23 years of sacrifices, if you started before age 27, will set you up for a comfortable retirement in your late 40s or early 50s. If you think that is way more money than you are able to save, simply try to live on less, so the nest egg required to retire early is smaller. Reducing your annual expenses from $60,000 to $40,000 means you can retire after you cross the $1,000,000 mark. You can do it in 24 years if you save $1,200 per month, almost 40% less than our example.

But the main takeaway is that if you are going to save any amount for your retirement, make sure you get your money’s worth by taking advantage of your company match and the tax breaks for an instant boost.

[Photo Credit: Alexas_Fotos]

3 thoughts on “Invest Your Way To Financial Independence”

  1. Agreed with the points.
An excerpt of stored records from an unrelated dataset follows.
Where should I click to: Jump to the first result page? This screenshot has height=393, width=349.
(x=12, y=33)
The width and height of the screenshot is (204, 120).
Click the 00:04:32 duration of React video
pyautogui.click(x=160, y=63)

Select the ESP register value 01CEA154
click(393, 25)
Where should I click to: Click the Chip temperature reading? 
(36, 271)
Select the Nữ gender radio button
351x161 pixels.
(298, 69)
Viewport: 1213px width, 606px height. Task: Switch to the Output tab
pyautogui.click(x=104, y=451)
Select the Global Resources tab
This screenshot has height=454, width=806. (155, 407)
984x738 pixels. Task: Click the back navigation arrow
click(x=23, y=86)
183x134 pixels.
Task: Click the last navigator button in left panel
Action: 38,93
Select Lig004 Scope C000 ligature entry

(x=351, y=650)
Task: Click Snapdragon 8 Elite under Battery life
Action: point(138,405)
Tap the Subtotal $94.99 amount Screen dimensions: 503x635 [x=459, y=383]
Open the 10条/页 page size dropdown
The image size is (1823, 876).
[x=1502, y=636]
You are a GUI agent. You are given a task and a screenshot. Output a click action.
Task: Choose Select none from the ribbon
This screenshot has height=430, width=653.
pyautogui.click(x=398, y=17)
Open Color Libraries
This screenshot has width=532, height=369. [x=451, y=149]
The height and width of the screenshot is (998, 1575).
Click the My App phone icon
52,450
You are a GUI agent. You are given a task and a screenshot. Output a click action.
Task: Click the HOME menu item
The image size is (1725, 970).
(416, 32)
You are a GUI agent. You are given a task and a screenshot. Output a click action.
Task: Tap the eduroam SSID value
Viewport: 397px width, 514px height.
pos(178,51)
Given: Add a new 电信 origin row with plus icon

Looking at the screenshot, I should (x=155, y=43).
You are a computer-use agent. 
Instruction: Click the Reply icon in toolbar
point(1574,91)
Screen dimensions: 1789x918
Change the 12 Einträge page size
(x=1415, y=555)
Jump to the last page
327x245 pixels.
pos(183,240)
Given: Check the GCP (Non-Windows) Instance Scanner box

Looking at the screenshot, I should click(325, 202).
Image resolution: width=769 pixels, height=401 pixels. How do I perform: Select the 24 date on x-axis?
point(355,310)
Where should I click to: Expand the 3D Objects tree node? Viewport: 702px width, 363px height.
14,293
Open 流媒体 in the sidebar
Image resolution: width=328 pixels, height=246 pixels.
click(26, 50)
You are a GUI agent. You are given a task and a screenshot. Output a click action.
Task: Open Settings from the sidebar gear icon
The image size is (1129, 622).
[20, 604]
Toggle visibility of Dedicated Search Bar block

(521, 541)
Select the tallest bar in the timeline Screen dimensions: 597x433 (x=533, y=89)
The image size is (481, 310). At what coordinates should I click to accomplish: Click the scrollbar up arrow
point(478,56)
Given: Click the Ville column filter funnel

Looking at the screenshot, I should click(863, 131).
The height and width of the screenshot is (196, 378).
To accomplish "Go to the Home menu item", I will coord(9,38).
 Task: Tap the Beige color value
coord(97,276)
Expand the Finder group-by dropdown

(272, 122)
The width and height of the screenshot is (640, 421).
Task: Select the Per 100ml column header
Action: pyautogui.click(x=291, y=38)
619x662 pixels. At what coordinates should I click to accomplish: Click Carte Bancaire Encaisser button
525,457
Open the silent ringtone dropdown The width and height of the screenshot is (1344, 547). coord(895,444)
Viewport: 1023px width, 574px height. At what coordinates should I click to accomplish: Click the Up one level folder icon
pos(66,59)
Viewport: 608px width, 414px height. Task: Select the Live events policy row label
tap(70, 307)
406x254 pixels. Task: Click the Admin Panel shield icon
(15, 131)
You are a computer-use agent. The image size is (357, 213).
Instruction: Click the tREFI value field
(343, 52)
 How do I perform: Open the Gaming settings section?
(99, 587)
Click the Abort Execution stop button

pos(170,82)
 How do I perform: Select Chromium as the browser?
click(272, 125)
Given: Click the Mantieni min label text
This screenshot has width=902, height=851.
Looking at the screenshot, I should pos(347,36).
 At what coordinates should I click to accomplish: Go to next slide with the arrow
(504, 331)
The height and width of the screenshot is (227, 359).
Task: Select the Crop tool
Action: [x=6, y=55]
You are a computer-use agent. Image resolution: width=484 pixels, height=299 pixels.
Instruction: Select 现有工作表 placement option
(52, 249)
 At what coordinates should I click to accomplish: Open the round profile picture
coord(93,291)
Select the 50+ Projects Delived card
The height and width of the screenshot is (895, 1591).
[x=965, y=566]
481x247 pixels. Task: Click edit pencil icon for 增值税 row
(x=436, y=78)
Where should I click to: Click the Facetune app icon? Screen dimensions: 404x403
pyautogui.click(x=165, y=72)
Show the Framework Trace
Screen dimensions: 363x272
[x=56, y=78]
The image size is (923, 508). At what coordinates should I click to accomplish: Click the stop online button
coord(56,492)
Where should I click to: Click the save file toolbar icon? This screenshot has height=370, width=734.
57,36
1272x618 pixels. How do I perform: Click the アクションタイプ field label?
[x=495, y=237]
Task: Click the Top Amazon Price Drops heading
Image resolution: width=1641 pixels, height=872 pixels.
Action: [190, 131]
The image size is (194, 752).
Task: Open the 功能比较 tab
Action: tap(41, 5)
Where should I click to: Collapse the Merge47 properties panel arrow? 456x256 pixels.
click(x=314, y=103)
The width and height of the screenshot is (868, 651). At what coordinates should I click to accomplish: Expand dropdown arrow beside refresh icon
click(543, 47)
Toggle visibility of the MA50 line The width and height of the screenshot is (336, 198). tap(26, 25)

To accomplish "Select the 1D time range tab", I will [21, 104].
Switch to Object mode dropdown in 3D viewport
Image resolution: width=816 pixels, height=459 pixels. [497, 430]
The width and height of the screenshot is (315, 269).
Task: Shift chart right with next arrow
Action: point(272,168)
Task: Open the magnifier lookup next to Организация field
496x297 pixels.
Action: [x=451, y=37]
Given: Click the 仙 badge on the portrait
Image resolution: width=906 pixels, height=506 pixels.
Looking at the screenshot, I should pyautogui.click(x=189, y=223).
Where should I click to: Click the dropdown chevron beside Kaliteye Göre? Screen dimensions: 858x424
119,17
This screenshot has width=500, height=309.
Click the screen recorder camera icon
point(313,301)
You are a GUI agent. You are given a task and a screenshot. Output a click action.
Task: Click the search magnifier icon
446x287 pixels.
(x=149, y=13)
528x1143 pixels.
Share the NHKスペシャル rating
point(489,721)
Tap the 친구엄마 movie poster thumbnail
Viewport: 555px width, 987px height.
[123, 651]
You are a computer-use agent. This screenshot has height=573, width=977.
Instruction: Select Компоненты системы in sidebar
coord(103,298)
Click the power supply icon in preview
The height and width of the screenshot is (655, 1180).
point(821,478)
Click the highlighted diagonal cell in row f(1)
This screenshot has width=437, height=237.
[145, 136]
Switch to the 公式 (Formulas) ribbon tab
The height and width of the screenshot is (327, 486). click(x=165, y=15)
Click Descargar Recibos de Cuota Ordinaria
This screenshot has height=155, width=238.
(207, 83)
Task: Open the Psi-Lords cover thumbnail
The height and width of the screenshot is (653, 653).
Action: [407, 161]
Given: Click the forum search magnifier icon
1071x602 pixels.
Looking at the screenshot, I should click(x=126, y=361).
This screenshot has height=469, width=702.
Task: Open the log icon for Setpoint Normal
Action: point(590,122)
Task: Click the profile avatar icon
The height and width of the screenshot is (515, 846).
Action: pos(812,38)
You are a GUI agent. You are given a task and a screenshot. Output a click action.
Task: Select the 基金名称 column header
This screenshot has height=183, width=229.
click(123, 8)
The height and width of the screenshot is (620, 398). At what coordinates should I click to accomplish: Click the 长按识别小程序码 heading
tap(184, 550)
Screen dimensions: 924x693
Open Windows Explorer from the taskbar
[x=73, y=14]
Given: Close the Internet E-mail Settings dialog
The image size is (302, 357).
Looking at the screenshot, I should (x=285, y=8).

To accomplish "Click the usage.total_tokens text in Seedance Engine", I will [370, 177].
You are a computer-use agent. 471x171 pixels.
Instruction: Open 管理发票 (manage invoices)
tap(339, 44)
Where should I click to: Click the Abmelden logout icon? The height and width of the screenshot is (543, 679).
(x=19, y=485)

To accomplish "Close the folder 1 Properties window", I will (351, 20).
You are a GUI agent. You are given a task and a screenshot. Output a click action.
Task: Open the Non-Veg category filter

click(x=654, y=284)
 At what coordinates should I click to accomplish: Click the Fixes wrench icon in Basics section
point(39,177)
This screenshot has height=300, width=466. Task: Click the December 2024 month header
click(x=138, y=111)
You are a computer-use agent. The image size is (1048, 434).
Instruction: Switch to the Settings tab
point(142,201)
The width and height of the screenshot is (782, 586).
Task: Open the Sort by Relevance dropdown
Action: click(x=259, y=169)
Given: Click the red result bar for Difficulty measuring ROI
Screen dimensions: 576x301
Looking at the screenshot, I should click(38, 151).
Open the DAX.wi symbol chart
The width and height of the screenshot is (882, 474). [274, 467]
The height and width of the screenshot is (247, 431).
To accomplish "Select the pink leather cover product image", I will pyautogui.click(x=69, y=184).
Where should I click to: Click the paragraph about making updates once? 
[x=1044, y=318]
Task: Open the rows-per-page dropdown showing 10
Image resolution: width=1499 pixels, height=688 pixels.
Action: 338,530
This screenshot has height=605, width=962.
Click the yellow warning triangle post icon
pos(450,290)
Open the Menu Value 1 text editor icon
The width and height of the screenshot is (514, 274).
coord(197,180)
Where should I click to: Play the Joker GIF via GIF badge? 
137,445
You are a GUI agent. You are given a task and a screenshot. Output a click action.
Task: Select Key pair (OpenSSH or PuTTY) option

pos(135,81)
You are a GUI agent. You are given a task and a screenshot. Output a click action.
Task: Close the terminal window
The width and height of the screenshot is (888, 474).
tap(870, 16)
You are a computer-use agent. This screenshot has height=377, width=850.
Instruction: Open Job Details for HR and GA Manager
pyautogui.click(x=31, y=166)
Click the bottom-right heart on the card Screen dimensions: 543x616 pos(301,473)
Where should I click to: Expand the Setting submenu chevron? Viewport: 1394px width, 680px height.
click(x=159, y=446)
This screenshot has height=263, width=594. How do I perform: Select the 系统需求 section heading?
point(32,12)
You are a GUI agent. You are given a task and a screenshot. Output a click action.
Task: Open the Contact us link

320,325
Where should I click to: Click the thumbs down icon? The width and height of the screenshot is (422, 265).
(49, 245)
We also need to consider other ways of investing our money and look for the right one that fit our needs and financial goals.

    1. Michael Melissinos

      Yes, I agree.

      Like dieting, investing well requires a taylor made plan specific to you. Of course it’s important to find a strategy that works in the first place, but I think that’s the easiest part. The harder part is sticking to your plan and adjusting it when your needs and wants change.

  2. Maxing out contribution to 401k is one great strategy. I just maxed out mine 2 years ago, and I didn’t even feel the effects of my move. I’m glad that I did because it has increased my savings for early retirement.